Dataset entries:
--- START ---
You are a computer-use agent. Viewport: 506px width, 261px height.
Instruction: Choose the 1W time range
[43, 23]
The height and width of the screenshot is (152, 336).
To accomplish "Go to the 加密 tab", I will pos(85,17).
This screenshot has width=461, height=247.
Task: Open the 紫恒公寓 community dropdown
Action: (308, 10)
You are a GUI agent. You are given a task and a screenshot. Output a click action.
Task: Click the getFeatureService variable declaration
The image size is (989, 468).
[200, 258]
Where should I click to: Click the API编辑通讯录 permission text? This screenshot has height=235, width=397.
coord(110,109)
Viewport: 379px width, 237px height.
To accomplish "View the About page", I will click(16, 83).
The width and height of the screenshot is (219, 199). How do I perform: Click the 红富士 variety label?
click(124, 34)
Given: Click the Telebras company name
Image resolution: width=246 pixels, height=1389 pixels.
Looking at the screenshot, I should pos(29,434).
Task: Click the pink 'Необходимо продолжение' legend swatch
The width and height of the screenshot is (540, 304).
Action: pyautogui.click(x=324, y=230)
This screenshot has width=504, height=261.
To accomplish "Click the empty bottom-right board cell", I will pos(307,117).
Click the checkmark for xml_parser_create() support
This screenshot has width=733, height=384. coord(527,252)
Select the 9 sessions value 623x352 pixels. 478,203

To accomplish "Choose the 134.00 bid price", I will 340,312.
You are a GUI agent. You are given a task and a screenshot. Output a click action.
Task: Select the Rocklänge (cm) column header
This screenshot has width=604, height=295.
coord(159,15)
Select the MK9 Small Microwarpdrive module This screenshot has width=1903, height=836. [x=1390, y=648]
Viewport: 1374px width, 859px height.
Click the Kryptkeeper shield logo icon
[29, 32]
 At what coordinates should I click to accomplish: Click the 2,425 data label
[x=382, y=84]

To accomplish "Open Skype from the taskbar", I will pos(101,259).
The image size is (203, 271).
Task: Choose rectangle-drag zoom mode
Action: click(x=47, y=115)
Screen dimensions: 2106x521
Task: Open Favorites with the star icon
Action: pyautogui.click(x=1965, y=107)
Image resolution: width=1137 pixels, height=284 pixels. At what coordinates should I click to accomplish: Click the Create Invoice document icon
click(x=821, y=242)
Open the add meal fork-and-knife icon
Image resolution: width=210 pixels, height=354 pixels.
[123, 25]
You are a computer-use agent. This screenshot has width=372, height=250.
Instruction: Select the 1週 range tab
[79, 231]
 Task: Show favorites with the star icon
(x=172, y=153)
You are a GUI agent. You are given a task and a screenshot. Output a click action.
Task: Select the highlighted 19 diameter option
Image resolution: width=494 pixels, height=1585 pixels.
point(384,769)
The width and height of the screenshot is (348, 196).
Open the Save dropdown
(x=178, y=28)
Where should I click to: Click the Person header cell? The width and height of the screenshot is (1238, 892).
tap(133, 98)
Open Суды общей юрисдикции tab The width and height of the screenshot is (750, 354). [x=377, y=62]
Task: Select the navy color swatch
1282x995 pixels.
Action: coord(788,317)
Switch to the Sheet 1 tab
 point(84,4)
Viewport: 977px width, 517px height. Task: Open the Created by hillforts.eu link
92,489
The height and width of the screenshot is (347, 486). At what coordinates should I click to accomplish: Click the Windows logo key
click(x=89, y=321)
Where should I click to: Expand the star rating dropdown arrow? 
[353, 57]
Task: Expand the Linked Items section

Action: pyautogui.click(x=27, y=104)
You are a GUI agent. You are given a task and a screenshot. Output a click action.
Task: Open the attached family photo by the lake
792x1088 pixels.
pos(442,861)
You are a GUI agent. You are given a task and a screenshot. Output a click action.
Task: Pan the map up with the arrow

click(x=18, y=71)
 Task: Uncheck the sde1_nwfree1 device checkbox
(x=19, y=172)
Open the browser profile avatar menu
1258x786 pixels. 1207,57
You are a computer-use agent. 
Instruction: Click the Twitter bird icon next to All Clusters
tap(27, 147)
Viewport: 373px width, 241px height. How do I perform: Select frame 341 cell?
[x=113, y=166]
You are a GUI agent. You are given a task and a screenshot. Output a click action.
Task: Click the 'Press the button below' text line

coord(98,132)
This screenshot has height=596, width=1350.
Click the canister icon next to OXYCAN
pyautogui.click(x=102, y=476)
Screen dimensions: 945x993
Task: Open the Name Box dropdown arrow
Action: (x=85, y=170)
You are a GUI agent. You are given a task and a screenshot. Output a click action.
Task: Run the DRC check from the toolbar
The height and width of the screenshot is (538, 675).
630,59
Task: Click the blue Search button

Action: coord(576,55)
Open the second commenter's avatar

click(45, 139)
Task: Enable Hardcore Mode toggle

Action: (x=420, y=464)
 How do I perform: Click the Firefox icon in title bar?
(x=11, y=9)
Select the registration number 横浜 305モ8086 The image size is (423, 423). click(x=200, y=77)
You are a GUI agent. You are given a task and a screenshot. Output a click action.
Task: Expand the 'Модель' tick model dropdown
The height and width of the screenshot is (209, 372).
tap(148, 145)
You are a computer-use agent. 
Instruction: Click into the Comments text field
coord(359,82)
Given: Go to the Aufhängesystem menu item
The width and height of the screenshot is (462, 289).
--- END ---
#### [PROBLEM REQUIREMENTS]
Transcribe the data above verbatim.

#### [YOUR RESPONSE]
You are a computer-use agent. Viewport: 506px width, 261px height.
Instruction: Choose the 1W time range
[43, 23]
The height and width of the screenshot is (152, 336).
To accomplish "Go to the 加密 tab", I will pos(85,17).
This screenshot has width=461, height=247.
Task: Open the 紫恒公寓 community dropdown
Action: (308, 10)
You are a GUI agent. You are given a task and a screenshot. Output a click action.
Task: Click the getFeatureService variable declaration
The image size is (989, 468).
[200, 258]
Where should I click to: Click the API编辑通讯录 permission text? This screenshot has height=235, width=397.
coord(110,109)
Viewport: 379px width, 237px height.
To accomplish "View the About page", I will click(16, 83).
The width and height of the screenshot is (219, 199). How do I perform: Click the 红富士 variety label?
click(124, 34)
Given: Click the Telebras company name
Image resolution: width=246 pixels, height=1389 pixels.
Looking at the screenshot, I should pos(29,434).
Task: Click the pink 'Необходимо продолжение' legend swatch
The width and height of the screenshot is (540, 304).
Action: pyautogui.click(x=324, y=230)
This screenshot has width=504, height=261.
To accomplish "Click the empty bottom-right board cell", I will pos(307,117).
Click the checkmark for xml_parser_create() support
This screenshot has width=733, height=384. coord(527,252)
Select the 9 sessions value 623x352 pixels. 478,203

To accomplish "Choose the 134.00 bid price", I will 340,312.
You are a GUI agent. You are given a task and a screenshot. Output a click action.
Task: Select the Rocklänge (cm) column header
This screenshot has width=604, height=295.
coord(159,15)
Select the MK9 Small Microwarpdrive module This screenshot has width=1903, height=836. [x=1390, y=648]
Viewport: 1374px width, 859px height.
Click the Kryptkeeper shield logo icon
[29, 32]
 At what coordinates should I click to accomplish: Click the 2,425 data label
[x=382, y=84]

To accomplish "Open Skype from the taskbar", I will pos(101,259).
The image size is (203, 271).
Task: Choose rectangle-drag zoom mode
Action: click(x=47, y=115)
Screen dimensions: 2106x521
Task: Open Favorites with the star icon
Action: pyautogui.click(x=1965, y=107)
Image resolution: width=1137 pixels, height=284 pixels. At what coordinates should I click to accomplish: Click the Create Invoice document icon
click(x=821, y=242)
Open the add meal fork-and-knife icon
Image resolution: width=210 pixels, height=354 pixels.
[123, 25]
You are a computer-use agent. This screenshot has width=372, height=250.
Instruction: Select the 1週 range tab
[79, 231]
 Task: Show favorites with the star icon
(x=172, y=153)
You are a GUI agent. You are given a task and a screenshot. Output a click action.
Task: Select the highlighted 19 diameter option
Image resolution: width=494 pixels, height=1585 pixels.
point(384,769)
The width and height of the screenshot is (348, 196).
Open the Save dropdown
(x=178, y=28)
Where should I click to: Click the Person header cell? The width and height of the screenshot is (1238, 892).
tap(133, 98)
Open Суды общей юрисдикции tab The width and height of the screenshot is (750, 354). [x=377, y=62]
Task: Select the navy color swatch
1282x995 pixels.
Action: coord(788,317)
Switch to the Sheet 1 tab
 point(84,4)
Viewport: 977px width, 517px height. Task: Open the Created by hillforts.eu link
92,489
The height and width of the screenshot is (347, 486). At what coordinates should I click to accomplish: Click the Windows logo key
click(x=89, y=321)
Where should I click to: Expand the star rating dropdown arrow? 
[353, 57]
Task: Expand the Linked Items section

Action: pyautogui.click(x=27, y=104)
You are a GUI agent. You are given a task and a screenshot. Output a click action.
Task: Open the attached family photo by the lake
792x1088 pixels.
pos(442,861)
You are a GUI agent. You are given a task and a screenshot. Output a click action.
Task: Pan the map up with the arrow

click(x=18, y=71)
 Task: Uncheck the sde1_nwfree1 device checkbox
(x=19, y=172)
Open the browser profile avatar menu
1258x786 pixels. 1207,57
You are a computer-use agent. 
Instruction: Click the Twitter bird icon next to All Clusters
tap(27, 147)
Viewport: 373px width, 241px height. How do I perform: Select frame 341 cell?
[x=113, y=166]
You are a GUI agent. You are given a task and a screenshot. Output a click action.
Task: Click the 'Press the button below' text line

coord(98,132)
This screenshot has height=596, width=1350.
Click the canister icon next to OXYCAN
pyautogui.click(x=102, y=476)
Screen dimensions: 945x993
Task: Open the Name Box dropdown arrow
Action: (x=85, y=170)
You are a GUI agent. You are given a task and a screenshot. Output a click action.
Task: Run the DRC check from the toolbar
The height and width of the screenshot is (538, 675).
630,59
Task: Click the blue Search button

Action: coord(576,55)
Open the second commenter's avatar

click(45, 139)
Task: Enable Hardcore Mode toggle

Action: (x=420, y=464)
 How do I perform: Click the Firefox icon in title bar?
(x=11, y=9)
Select the registration number 横浜 305モ8086 The image size is (423, 423). click(x=200, y=77)
You are a GUI agent. You are given a task and a screenshot. Output a click action.
Task: Expand the 'Модель' tick model dropdown
The height and width of the screenshot is (209, 372).
tap(148, 145)
You are a computer-use agent. 
Instruction: Click into the Comments text field
coord(359,82)
Given: Go to the Aufhängesystem menu item
The width and height of the screenshot is (462, 289).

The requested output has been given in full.